Inovasi adalah bentuk tanggung jawab moral kita. Bukan sekadar untuk memenangkan lomba atau meraih penghargaan. Inovasi merupakan cara kita menunjukkan cinta pada murid, pada profesi, dan pada masa depan negeri ini.
Berinovasi Berarti Peduli
Saya membuka pelatihan ini dengan sebuah pemahaman penting: inovasi yang paling murni lahir dari empati. Kita tak bisa berinovasi dari menara gading. Kita harus turun ke bawah, menyentuh kenyataan, merasakan apa yang dirasakan oleh murid, guru, kepala sekolah, bahkan orangtua dan masyarakat.
Maka saya mengenalkan metode design thinking, dimulai dari tahap paling mendasar—empati. Kita belajar mendengar tanpa menghakimi, mengamati tanpa mencurigai, merasakan tanpa mendominasi. Karena hanya dari empati lahirlah ide-ide terbaik. Ide yang bukan sekadar hebat di atas kertas, tetapi menyentuh akar persoalan.

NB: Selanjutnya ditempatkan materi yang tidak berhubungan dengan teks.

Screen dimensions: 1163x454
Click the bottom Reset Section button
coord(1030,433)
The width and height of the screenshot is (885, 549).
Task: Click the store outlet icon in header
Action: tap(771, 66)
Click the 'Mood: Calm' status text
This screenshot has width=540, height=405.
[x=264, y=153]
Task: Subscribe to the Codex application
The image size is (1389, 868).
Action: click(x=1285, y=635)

Saya menyaksikan langsung betapa mata para peserta bersinar ketika mereka diajak memetakan masalah-masalah yang selama ini terasa biasa, tetapi sebenarnya menyimpan potensi besar untuk ditangani dengan pendekatan baru.

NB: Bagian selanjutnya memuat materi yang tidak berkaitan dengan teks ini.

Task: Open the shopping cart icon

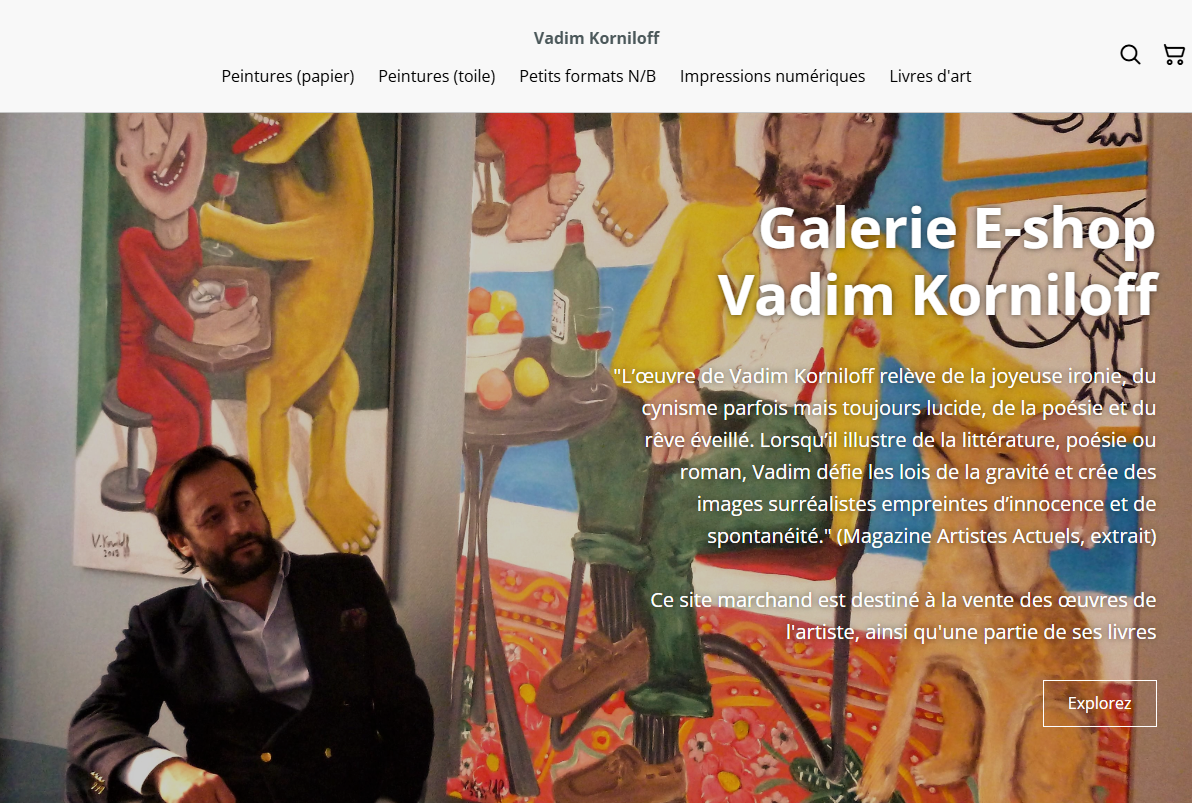Action: (1175, 55)
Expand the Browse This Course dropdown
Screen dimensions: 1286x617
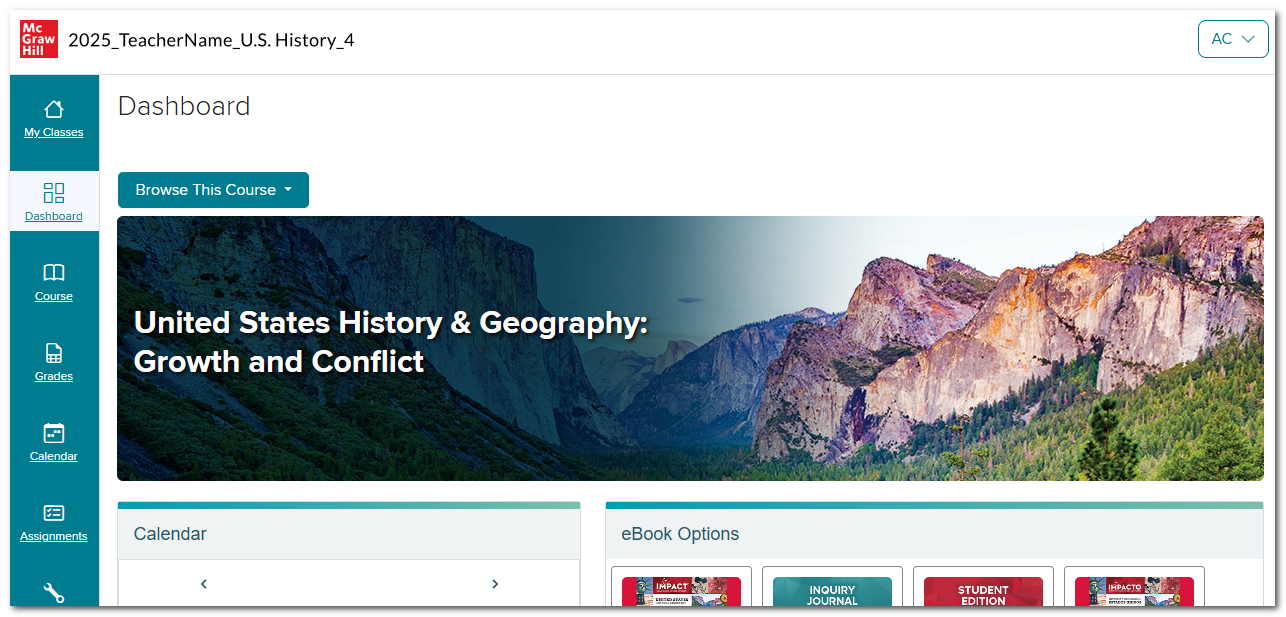click(x=213, y=190)
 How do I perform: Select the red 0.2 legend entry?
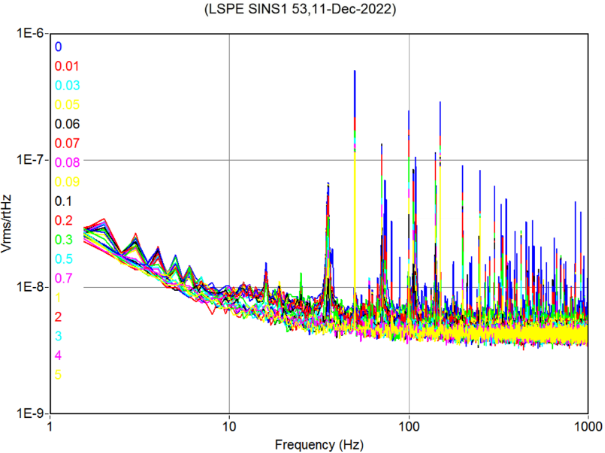(x=63, y=220)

Seorang guru bercerita tentang murid yang sulit berkonsentrasi karena harus membantu orang tuanya bekerja. Seorang kepala sekolah menuturkan kesulitan komunikasi dengan orang tua murid. Dari situ, ide-ide mulai bermunculan: kelas remedial berbasis permainan, forum orang tua digital, metode belajar berbasis proyek komunitas, dan masih banyak lagi.
Menata Rencana, Menyusun Aksi
Gagasan tanpa aksi hanyalah angan. Karena itu, sesi berikutnya saya arahkan untuk menyusun rencana aksi. Setiap peserta ditantang untuk menjawab: apa langkah pertama yang akan mereka lakukan? Apa yang bisa dimulai besok pagi, dengan sumber daya seadanya?
Saya tak meminta mereka menciptakan keajaiban dalam semalam. Saya hanya mendorong mereka mengambil satu langkah kecil. Karena dari langkah kecil yang konsistenlah, jalan perubahan akan terbuka.
Dan di sinilah keajaiban mulai terasa. Setiap kelompok mulai menyusun rencana: mengadakan forum diskusi siswa, menciptakan pojok literasi dari barang bekas, membuat sistem absensi berbasis warna, hingga kampanye kebersihan sekolah melalui seni mural. Ide-ide itu sederhana, tetapi nyata. Dan yang terpenting: mereka datang dari hati.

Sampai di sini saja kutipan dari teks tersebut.